“Ini adalah kemenangan, tapi kemenangan yang lahir dari rasa malu,” kata Marie Dosé, pengacara tiga orang yang salinannya harus direvisi oleh Prancis.
Youssef Boudaia, Adem C. dan Amza B., 22 dan 23 tahun, berusia 11 dan 12 tahun ketika orang tua mereka membawa mereka ke Suriah, bertekad untuk bergabung dengan organisasi Negara Islam (ISIS). Ketika ‘kekhalifahan’ jatuh enam tahun lalu, mereka dipenjarakan di kamp-kamp yang dikelola oleh pasukan Kurdi, di mana mereka tumbuh dewasa.
Permintaan repatriasi mereka semuanya ditolak pada tahun 2024 oleh Kementerian Luar Negeri Prancis, yang mengutip “situasi di lapangan, yang sangat kompleks dan berbahaya,” membuat “operasi repatriasi menjadi sangat sulit untuk dilakukan.”
Dalam persidangan pada akhir bulan November di Pengadilan Administratif Paris, pengacara mereka berbicara tentang pentingnya pemulangan anak-anak muda “yang tidak memilih apa pun” dan yang telah dikurung selama bertahun-tahun di kamp-kamp yang dikelola oleh suku Kurdi.
Youssef Bouaida muncul dalam video propaganda ISIS pada tahun 2014. Pria yang saat itu masih kecil memegang Kalashnikov di tangannya dan mengatakan bahwa dia berasal dari Strasbourg. Dia membual bahwa dia adalah seorang mujahid dan menggambarkan Prancis sebagai “negeri kafir” (kafir, catatan editor). Video tersebut rupanya diambil di Raqqa.
Keluarga Youssef Boudouaia meninggalkan Haute-Savoie, tempat dia tinggal, untuk melakukan perjalanan dengan berkemah ke Suriah pada musim panas 2014, di mana dua saudara tertuanya sudah berada di sana. Keluarga Boudouaias sebelumnya tinggal di Strasbourg, di distrik Musau, hingga tahun 2012.
Keluarganya hancur akibat pertempuran dan serangan Amerika. Pria yang pada saat itu dianggap oleh beberapa spesialis sebagai pejuang ISIS termuda di Prancis, dinyatakan tewas pada Maret 2015. Kenyataannya, dia ditangkap.

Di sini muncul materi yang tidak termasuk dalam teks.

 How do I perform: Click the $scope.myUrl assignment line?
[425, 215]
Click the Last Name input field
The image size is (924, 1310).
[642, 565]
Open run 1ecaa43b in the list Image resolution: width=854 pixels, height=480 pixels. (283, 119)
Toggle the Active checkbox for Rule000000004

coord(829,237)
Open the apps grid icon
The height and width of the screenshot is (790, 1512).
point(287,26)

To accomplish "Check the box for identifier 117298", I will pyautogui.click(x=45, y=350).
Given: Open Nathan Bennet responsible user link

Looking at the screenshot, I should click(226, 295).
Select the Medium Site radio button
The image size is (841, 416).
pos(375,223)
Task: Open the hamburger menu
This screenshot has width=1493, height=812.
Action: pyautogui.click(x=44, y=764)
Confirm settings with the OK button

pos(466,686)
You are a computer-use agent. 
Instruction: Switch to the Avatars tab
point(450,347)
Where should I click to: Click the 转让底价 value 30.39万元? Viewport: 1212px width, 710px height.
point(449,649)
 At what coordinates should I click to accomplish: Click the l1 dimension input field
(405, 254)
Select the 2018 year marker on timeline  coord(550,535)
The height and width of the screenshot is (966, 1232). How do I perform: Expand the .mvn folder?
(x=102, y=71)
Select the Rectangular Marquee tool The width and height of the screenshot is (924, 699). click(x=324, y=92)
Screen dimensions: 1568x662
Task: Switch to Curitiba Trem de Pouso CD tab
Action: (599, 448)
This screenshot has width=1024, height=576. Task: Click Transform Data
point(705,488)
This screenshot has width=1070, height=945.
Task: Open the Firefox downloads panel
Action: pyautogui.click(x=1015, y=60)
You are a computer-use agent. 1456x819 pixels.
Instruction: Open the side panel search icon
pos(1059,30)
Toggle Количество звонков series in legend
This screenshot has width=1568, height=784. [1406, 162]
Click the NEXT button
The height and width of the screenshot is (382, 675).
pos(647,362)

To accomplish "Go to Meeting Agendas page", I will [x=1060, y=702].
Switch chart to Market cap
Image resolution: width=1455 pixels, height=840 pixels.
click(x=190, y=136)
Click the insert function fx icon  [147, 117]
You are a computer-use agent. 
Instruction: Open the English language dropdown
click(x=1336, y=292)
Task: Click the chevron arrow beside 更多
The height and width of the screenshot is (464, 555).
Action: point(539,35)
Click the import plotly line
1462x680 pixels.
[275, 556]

Adem C. mengalami luka serius di kakinya dan saat ini tidak mendapat perawatan. Amza B. saat ini dipenjara di Irak. Marie Dosé takut akan kematiannya di penjara-penjara ini. Dia ingat bahwa mata kirinya buta, bahu dan kepalanya terluka, dan dia “sering pingsan”.
Prancis kini memiliki waktu dua bulan untuk mengkaji ulang permintaan repatriasi ketiga pemuda tersebut.
Namun, hakim administratif tidak menganggap dirinya kompeten untuk menilai permintaan pemulangan dua tahanan lainnya dari kamp Suriah. “Mereka adalah anak laki-laki yang tumbuh di Perancis namun bukan orang Prancis,” keluh pengacara mereka.